One of Bougainville’s leading film-makers says the island would be better off without mining.
After 25 years, moves are afoot to re-open the Rio Tinto-owned Panguna copper mine and PNG’s Prime Minister Peter O’Neill is due to make a much-postponed visit to the autonomous region next week.
Jemima Garrett has been getting a sneak preview of Clive Porabou’s new doco ‘After the War’.Presenter: Jemima Garrett Speaker: Bougainville film-maker, Clive Porabou
SFX Traditional singing, theme song of ‘After the War’
PORABOU: (narrating film) Bougainville Island is one of the provinces of Papau New Guinea. In late November 1988 Bougainvilleans took up arms to stop the mining company which had been destroying their land and environment with little in return.
GARRETT: Clive Porabou’s latest film ‘Bougainville after the War’ is due out soon and Clive is in Australia putting the finishing touches on it.

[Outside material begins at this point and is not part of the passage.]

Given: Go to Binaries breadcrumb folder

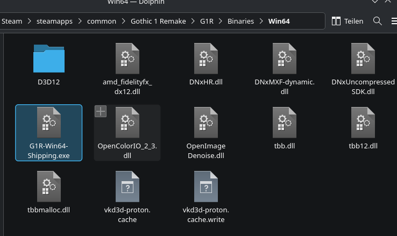Looking at the screenshot, I should pos(240,22).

PORABOU: (narration cont’d) Bougainvilleans want their island to become an independent island nation. The war ended in late 1997 and many windows opened for Bougainvilleans.
SFX traditional music
GARRETT: This is Clive Porabou’s third film made for an international audience and his tenth in all.
Many of Clive’s previous film’s have been about the impact of mining but with this film he wanted to look at all positive developments on the Island since the war ended.
He says agriculture is providing a good living for thousands of Bougainvilleans.
PORABOU: Bougainville is a big plantation, like cocoa and copra.
GARRETT: Agriculture is a big employer but the film focusses more on successful small business and flourishing social entrepeurship.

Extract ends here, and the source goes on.